Longer naps may awaken these four health issues
Imagine it’s a Sunday afternoon. You’re lying on your couch, the room is at the perfect temperature and there’s nothing too stimulating on TV—all signs pointing to an opportune time to catch some zzzs. No harm in that, right?
Napping, in general, isn’t considered unhealthy. Taking brief naps under half an hour can bring about many benefits, such as reduced fatigue, increased alertness, improved mood and improved cognitive performance. However, the duration of your nap can determine whether you see positive or negative effects. While an afternoon nap is typically harmless, it could possibly bring about health issues if it’s long-lasting and becomes a frequent habit.
Serious health conditions
Naps exceeding half an hour during the day could possibly lead to serious health conditions like cardiovascular disease, diabetes and metabolic syndrome. A study published in April 2016 found that naps lasting more than 60 minutes a day increased the risk of type 2 diabetes by 50 percent. In addition to that, it found longer naps also increased risk of metabolic syndrome by 50 percent. In another study, naps lasting longer than an hour significantly increased the risk of cardiovascular disease—by 82 percent.
Lower life expectancy
Yes, frequently taking long naps could lower your life expectancy. Naps lasting longer than one hour have been linked to an increased risk of death from all causes. A recent study found that the risk of all-cause mortality increased by 27 percent for long naps, while short daytime naps increased risk by seven percent. However, results suggest more research needs to be done on this topic.
Nighttime sleep problems
If you suffer from sleep problems such as insomnia or poor sleep quality at night, long naps may actually make these issues worse. A study from the University of Pittsburgh found that after experiencing short, inefficient sleep at night, people would take a long nap the next day and experience poor sleep again later that same night. However, this vicious cycle of trying to catch up on sleep lost during the night could be broken by either eliminating naps altogether or addressing the issues that may be causing poor sleep at night.

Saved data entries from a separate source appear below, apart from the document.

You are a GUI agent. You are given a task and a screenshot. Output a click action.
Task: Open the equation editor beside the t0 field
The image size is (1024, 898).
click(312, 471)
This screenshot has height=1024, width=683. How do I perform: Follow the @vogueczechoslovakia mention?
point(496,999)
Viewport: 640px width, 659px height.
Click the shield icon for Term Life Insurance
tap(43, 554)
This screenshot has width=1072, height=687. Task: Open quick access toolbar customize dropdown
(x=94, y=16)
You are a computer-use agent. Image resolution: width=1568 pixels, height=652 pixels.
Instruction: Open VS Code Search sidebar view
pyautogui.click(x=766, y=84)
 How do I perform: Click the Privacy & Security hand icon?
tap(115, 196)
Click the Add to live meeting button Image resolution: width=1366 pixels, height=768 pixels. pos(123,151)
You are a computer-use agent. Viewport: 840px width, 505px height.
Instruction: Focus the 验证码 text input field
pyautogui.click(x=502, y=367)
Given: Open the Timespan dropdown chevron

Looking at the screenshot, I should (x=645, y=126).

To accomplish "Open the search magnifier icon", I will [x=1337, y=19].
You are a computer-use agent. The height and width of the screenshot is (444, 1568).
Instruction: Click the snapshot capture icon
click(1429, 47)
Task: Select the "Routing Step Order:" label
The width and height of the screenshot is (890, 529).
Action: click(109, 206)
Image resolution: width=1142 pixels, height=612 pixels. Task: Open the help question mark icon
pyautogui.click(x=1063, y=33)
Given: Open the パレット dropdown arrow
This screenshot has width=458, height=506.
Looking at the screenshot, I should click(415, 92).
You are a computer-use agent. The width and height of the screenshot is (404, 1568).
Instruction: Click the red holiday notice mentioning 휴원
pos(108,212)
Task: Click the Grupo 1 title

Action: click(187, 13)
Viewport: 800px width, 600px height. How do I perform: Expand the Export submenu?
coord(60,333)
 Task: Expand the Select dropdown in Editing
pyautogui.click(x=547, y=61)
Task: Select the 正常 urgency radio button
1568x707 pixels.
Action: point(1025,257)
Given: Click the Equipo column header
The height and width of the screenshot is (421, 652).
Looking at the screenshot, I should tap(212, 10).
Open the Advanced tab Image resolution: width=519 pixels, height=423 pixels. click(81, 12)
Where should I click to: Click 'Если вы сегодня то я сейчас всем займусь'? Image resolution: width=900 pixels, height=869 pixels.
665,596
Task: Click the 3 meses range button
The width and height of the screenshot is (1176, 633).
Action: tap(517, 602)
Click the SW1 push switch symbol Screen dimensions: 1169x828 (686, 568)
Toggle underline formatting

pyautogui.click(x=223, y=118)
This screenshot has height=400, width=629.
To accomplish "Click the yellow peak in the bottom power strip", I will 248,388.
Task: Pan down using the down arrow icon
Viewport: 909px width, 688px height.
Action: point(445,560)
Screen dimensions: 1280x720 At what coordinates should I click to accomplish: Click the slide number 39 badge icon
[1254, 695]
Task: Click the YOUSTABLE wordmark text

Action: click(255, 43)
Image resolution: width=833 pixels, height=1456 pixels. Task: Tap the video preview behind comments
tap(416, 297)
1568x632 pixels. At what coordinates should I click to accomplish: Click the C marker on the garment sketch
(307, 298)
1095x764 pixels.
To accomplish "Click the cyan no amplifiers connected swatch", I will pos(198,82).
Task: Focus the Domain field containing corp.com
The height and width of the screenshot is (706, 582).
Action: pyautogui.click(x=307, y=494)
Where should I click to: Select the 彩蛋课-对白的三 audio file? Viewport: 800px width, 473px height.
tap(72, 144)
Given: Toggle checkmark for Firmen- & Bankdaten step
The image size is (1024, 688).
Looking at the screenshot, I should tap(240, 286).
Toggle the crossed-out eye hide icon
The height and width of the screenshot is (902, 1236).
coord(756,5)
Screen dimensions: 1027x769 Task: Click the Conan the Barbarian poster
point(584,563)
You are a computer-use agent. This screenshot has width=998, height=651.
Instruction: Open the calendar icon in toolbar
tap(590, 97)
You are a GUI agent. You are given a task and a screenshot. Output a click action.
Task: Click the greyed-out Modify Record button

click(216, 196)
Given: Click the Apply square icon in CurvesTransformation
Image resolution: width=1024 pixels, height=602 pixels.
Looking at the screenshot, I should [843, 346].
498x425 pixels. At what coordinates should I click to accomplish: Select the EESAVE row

Poor cognitive functioning
While brief naps that last 15 minutes or less may improve cognitive functioning, longer naps can have the opposite effect. If you sleep longer than a quarter of an hour, you may suffer from sleep inertia—a feeling of disorientation or grogginess—for a period of time after waking. This can lead to temporarily being unable to perform high functioning tasks or tasks involving memory recall.
Good napping habits
The good thing about all habits is they can be reversed, and the same goes for cyclical daytime napping which can generally be broken within a few days of applying consistent changes in pattern. Setting one’s phone alarm for the 20-30 minute “power nap” is one way of not giving in to the daytime nap and can aid in resetting your internal clock.